Smith, Bathsheba W.

1822–1910

Born on 3 May 1822 in Shinnston, West Virginia, Bathsheba W. Bigler was raised “in a genteel, upper South culture” (Ludlow, 1320). Her parents, Mark and Susannah (Ogden) Bigler, raised nine children on their 300-acre plantation. After joining The Church of Jesus Christ of Latter-day Saints in 1837, fifteen-year-old Bathsheba and her family moved to Missouri.

Soon after their arrival, the Biglers were driven out of Missouri by anti-Mormon mobs. By the spring of 1840 the family had fled to Nauvoo, Illinois, where Bathsheba married George A. Smith in 1841. George was a cousin to the prophet Joseph Smith and the youngest member of the Quorum of the Twelve Apostles. Bathsheba supported the Church’s doctrine of plural marriage and welcomed George’s plural wives into the family.

George served three missions for the Church while Bathsheba remained in Nauvoo with their two children. The family immigrated to the Salt Lake Valley in 1849 in the George A. Smith Company. As at Nauvoo, George was often called away on Church business. Bathsheba accompanied him on several of these trips during the early 1870s before his death in 1875.

Bathsheba helped secure women’s suffrage in the Territory of Utah, sat on the Deseret Hospital Board of Directors, and was matron of the Salt Lake Temple. One of the twenty founding members of the Relief Society at Nauvoo, Bathsheba was called in 1901 as the fourth General Relief Society President, which position she held until her death on 20 September 1910. During her nine years as president, Bathsheba oversaw publication of the first Relief Society handbook and helped gather funding for the Women’s Building in Salt Lake City.

Bibliography

Arrington, Harriet Horne. “Smith, Bathsheba Bigler,” in Encyclopedia of Mormonism, ed. Daniel H. Ludlow. New York: Macmillan, 1992.

Beecher, Maureen Ursenbach. “The ‘Leading Sisters’: A Female Hierarchy in Nineteenth Century Mormon Society.” Journal of Mormon History 9 (1982): 25–39.

Godfrey, Kenneth W., Audrey M. Godfrey and Jull Mulvay Derr, eds. Women’s Voices: An Untold History of the Latter-day Saints, 1830–1900. Salt Lake City: Deseret Book, 1982.

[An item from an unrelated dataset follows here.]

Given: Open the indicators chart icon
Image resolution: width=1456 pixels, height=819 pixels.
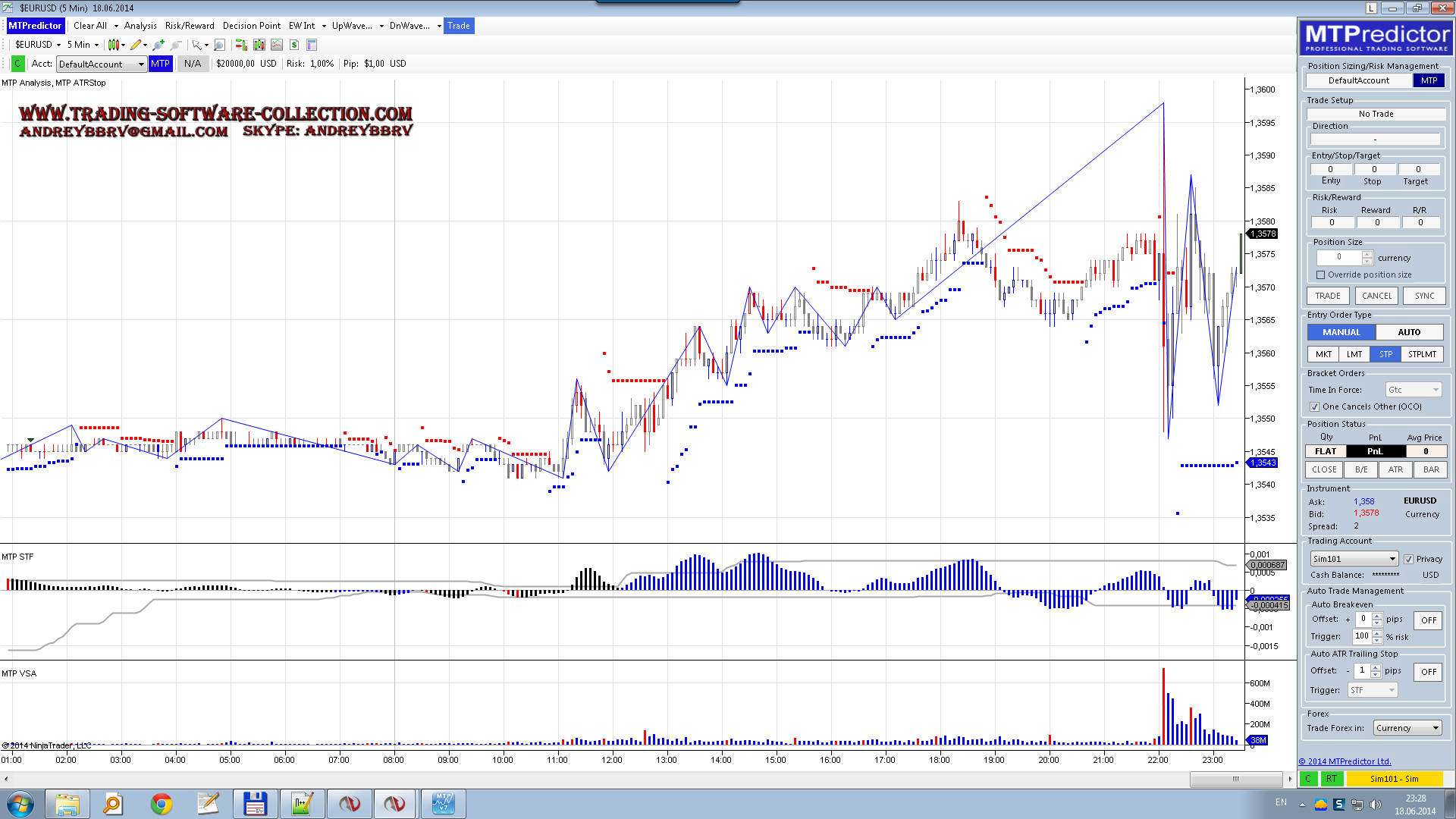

Horne, Alice M., ed. Autobiography of Bathsheba Smith. Salt Lake City, 1901.

Jenson, Andrew. Latter-day Saint Biographical Encyclopedia.Vol. 1. Salt Lake City: Andrew Jenson Memorial Association, 1901.

Swinton, Heidi S. “ ‘I Gently Closed the Door’: Bathsheba W. Smith, 1822–1910.” Chap. in Heroines of the Restoration, eds. Barbara B. Smith and Blythe Darlyn Thatcher, 128–139. Salt Lake City: Bookcraft, 1997.

Watt, Barbara Fluckiger. “Bathsheba Bigler Smith: Woman of Faith and Courage.” In Sister Saints, ed. Vicky Burgess-Olson, 201–221. Provo, UT: Brigham Young University Press, 1978.